Overall strategies to reduce vehicular pollution may include:
- Vehicle inspection and maintenance (I&M)
- Improving fuel quality
For example, Delhi, India, has converted its entire public transport fleet to CNG and operates the world-wide largest bus fleet (more than 1200 buses) on this alternative fuel. In a further step, all motor rickshaws and private taxis were converted to CNG. The result is that the traffic related air pollution could be reduced considerably. The operating costs are lower than with conventional fuels due to lower fuel prices (India exploits their own natural gas deposits).
- Introducing new vehicle technologies
All of these strategies described above are discussed in detail under
TOOL 20 of the toolkit.
In developing countries, setting strict standards for newly imported vehicles may help to reduce the already existing problem of vehicle pollution in the city. For further reading on this subject, the following publications are recommended: 'Air Pollution from Motor Vehicles - Standards and Technologies for Controlling Emissions' by the World Bank and 'URBAIR', an urban air quality management strategy guidebook for Asia, also prepared by the World Bank.
b) Managing travel demand and improving transportation supply
Cities cannot continue to expand their urban transportation systems forever.
Although some expansion is necessary, the economic, social, and environmental
costs of doing so are prohibitive. Instead, cities must re-examine urban
transportation demand and devise new strategies that provide maximum access
at minimum total cost. The challenge is to expand and improve supply so
that automobile transport becomes one part of the transportation system
rather than the focus. However, implementation options for discouraging
over-reliance on privately owned cars will not work unless people are
given an efficient and economic transportation alternative - whether bus,
light rail, subway, ferries, walking or cycling. Therefore, improving
urban transportation systems will require a combination of policies that
reinforce each other and help to avoid adverse side effects. Likewise,
the policy to encourage a shift to cleaner alternative fuels should be
accompanied by an appropriate pricing policy.

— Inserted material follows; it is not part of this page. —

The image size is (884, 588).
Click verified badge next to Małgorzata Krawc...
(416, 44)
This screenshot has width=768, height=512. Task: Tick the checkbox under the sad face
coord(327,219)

The UNEP report on 'Air Quality Management and Assessment Capabilities in 20 Major Cities' mentions the main strategies to address industrial urban air pollution. The focus is on cities in developing countries. In order to have enough of a basis to formulate strategies that will reduce industrial pollution within the city, it is imperative to have enough information. One would need, for example, information on polluting industries, what type of pollutants are emitted from these industries, what are the trends of the pollutants, and what is currently being done to reduce this trend. It is also important to know if there are any industrial hotspots located within the city. Most of this information should be contained in the city air quality profile developed in the first stage of the process. Another way of obtaining information is through emissions inventories. Emissions inventories are useful quantifications of pollutant emissions over time. They enable better targeting of emissions controls on major sources and source categories. For details on the formation and application of an emissions inventory, please see TOOL 19 of the toolkit. The main strategies for addressing industrial pollution have been summarized in TOOL 21 with the best city examples divided into three categories that are discussed: a) physical planning and zoning, b) promoting pollution control, and c) cleaner production. It contains examples where strategies have been implemented and the advantages and disadvantages.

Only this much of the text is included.